Published 9:05 am Wednesday, January 9, 2019

The Rocky Fork State Park located at Flag Pond in Unicoi County has been renamed the Lamar Alexander Rocky Fork State Park by Gov. Bill Haslam.
The outgoing governor says the Republican senator’s commitment to preservation and record of service prompted him to make the change.
Alexander helped secure more than $30 million to purchase the Rocky Fork tract in 2006 and add it to the Cherokee National Forest. In 2012, Haslam announced he would convert more than 2,000 acres (809 hectare) of the Rocky Fork tract into Tennessee’s 55th state park where Alexander was in attendance.
The renaming of the park for Alexander, who has devoted most of his life to public service, is an appropriate honor for the former governor, who in his first campaign for governor walked across Tennessee, beginning his walk for votes in Mountain City and ending it in Memphis. Until then, Alexander was a virtual unknown.

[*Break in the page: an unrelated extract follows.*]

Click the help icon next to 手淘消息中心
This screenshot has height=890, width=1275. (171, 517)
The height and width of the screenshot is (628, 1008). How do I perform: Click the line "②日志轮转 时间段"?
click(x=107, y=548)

Since then he has served briefly as President of the University of Tennessee and as secretary of education in the George Bush administration, and more recently as Tennessee senator. Alexander is held in high regard by his colleagues in the Senate.
While governor, Alexander became a champion of education and put in place much of the educational framework that has brought success to Tennessee schools.
His accomplishments in the Senate included this year’s measure aimed at easing the opioid crisis and a second bill ensuring more royalties to songwriters — a topic close to Alexander’s Nashville heart. Alexander, himself, is an accomplished pianist.
The Rocky Fork State Park is not the first of Alexander’s efforts to preserve East Tennessee’s scenic outdoors. Back in 1984, Gov. Alexander was a champion for the original Tennessee Wilderness Act, and more recently, the 2018 Farm Bill which included a new Tennessee Wilderness Act, sponsored by Senators Alexander and Bob Corker to protect 20,000 acres of lands in East Tennessee as federally-protected wilderness.
The legislation will permanently protect the headwaters of the Upper Bald River, by designating one new wilderness area, The Upper Bald River Wilderness, and by adding additional acreage to five others in the Cherokee National Forest, assuring kayakers, fishermen, hunters, local businesses and future generations will forever have clean and clear water.
Some of that land is located in Carter County at Big Laurel Branch near Watauga Lake.
The land included in the Tennessee Wilderness Act provides a home to a variety of native species including white-tail deer, brook trout, black bear, bobcat, and many migratory birds.
Sen. Alexander’s roots are in East Tennessee, and it is fitting that Rocky Fork State Park bears his name. It is also a fitting honor for Alexander’s commitment to preservation. The senator has been a tireless champion for the preservation of not only Rocky Fork, but the Appalachian Trial. Through preservation of Rocky Fork, the trail in that area has been improved from a muddy road to a winding path through lush Tennessee hardwoods, in addition to the senator’s legacy. Alexander has long been a supporter of national parks and public lands.
He has served in the U.S. Senate since 2003 and late last year announced he would not seek a fourth term.
Alexander has served Tennessee well, leaving some big shoes to fill by his successor.
We not only wish him well in his future endeavors but say “thank you” for your service to Tennesseans.